CISA urges water facilities to secure their Unitronics PLCs

News that Iran-affiliated attackers have taken over a programmable logic controller (PLC) at a water system facility in Pennsylvania has been followed by a public alert urging other water authorities to immediately secure their own PLCs.

“The cyber threat actors likely accessed the affected device—a Unitronics Vision Series PLC with a Human Machine Interface (HMI)—by exploiting cybersecurity weaknesses, including poor password security and exposure to the internet,” the Cybersecurity and Infrastructure Security Agency (CISA) noted.

The PLC in question has a known default password and uses a known default port (TCP 20256), CISA explained, and urged organizations to:

• Change the default password
• Change the default port used by the PLC (if possible)
• Disconnect the PLC from the open internet or, at least, control and protect remote access to it via firewall, VPN, and multi-factor authentication
• Update the PLC/HMI to the latest software/firmware version provided by Unitronics

Finally, CISA says, organizations should back up the logic and configurations on any Unitronics PLCs, so that “in the event of being hit by ransomware”, they can quickly reset the devices and restore the configurations.

Not the only targeted organizations

Luckily for that water authority’s customers, the threat actors seem to have only been interested in getting their political message across.
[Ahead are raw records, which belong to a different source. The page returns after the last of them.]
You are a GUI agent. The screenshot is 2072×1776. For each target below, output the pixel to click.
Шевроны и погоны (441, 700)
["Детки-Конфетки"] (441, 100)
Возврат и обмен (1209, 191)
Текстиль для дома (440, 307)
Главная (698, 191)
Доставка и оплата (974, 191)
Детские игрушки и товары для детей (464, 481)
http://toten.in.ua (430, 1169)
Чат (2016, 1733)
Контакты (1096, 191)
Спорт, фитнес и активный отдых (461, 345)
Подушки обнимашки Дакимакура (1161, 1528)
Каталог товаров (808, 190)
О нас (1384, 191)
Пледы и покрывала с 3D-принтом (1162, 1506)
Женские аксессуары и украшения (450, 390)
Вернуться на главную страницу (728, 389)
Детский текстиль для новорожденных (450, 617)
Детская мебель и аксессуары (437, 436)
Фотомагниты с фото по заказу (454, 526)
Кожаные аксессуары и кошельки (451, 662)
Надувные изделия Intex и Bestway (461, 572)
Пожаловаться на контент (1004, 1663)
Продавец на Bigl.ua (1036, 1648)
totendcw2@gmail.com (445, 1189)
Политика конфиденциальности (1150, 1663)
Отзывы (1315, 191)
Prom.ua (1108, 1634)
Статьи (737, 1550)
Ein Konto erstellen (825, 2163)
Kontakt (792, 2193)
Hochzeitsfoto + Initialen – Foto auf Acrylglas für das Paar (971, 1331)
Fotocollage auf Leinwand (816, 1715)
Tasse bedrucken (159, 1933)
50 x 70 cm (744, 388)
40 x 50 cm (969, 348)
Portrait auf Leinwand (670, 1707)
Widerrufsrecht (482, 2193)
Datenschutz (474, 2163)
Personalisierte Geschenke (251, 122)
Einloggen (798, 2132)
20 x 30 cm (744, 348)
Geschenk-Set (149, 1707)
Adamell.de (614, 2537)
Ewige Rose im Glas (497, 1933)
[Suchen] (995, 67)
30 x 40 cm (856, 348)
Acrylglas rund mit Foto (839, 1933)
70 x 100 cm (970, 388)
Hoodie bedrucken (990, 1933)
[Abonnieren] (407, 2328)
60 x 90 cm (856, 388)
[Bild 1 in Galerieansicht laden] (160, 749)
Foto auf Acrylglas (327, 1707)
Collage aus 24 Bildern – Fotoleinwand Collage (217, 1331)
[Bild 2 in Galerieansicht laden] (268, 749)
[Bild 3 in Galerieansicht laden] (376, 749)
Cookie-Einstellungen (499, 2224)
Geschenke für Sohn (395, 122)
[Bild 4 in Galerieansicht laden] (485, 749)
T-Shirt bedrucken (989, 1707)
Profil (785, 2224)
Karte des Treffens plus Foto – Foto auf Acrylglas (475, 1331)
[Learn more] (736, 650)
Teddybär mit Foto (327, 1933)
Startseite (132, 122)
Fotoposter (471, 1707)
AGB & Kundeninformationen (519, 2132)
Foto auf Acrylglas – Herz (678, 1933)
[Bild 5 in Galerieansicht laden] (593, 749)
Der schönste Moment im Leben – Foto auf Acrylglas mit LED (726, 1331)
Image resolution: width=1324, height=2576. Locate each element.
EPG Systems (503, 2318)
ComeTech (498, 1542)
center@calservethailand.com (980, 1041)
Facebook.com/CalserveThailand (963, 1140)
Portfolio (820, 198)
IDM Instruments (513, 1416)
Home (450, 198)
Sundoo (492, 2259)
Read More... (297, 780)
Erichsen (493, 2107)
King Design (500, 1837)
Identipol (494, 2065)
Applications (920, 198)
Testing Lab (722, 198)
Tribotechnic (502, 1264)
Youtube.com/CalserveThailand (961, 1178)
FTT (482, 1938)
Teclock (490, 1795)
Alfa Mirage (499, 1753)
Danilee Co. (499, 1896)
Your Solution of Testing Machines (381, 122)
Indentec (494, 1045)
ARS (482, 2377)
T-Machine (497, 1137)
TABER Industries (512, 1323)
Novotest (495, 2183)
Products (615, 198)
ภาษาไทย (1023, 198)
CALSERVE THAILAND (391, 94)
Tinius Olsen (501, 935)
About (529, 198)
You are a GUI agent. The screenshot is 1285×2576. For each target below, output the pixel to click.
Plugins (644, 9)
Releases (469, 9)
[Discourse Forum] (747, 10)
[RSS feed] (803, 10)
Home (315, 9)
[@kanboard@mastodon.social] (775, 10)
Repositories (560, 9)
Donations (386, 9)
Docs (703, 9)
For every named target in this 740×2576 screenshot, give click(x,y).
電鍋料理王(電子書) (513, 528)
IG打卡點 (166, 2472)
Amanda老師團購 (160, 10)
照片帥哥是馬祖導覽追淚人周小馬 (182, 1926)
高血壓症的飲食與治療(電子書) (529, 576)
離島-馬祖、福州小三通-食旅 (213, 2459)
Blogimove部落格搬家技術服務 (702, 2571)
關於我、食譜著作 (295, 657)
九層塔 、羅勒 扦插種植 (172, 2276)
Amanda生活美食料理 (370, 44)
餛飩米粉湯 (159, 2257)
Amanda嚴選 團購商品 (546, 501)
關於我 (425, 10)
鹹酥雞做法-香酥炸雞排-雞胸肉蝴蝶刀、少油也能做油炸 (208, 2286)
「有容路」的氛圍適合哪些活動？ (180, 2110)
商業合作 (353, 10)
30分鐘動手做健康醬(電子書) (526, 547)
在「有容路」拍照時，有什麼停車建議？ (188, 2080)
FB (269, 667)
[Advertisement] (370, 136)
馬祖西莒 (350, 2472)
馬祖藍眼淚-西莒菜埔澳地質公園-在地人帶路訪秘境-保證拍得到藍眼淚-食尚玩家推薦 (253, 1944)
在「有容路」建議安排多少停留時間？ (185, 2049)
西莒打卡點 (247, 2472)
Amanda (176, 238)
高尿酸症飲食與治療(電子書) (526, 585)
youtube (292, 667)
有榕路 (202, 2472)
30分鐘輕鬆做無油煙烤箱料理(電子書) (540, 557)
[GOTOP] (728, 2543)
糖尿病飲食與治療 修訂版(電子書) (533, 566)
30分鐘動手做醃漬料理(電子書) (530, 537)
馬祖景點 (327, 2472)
Also, the compromise was detected immediately, so the authority could quickly switch to manual operations.

The North Texas Municipal Water District was not so lucky, as it has apparently been hit by the ransomware gang Daixin Team and the attack affected their business network and phone system (but not their water, wastewater, and solid waste services).

Daixin Team claims to have stolen sensitive data and encrypted over 300 of NTMWD’s servers.

Critical infrastructure under attack

Cyber attackers (and especially ransomware gangs) targeting organizations in critical infrastructure sectors is nothing new: healthcare organizations, in particular, are under a constant barrage.

Organizations running water and wastewater systems are definitely in a disadvantaged situation, as they often have no IT/OT security team and just a small IT team with limited resources and training to keep systems secure and fight cyber attackers off.

But at least in the US, CISA offers help in the form of free cyber vulnerability scanning (to identify vulnerabilities in internet-accessible assets and internet-exposed services) and cybersecurity services.

UPDATE (December 1, 2023, 04:30 a.m. ET):

The vulnerability – default administrative password on Unitronics Vision Series PLCs and HMIs – has been assigned the following designation: CVE-2023-6448.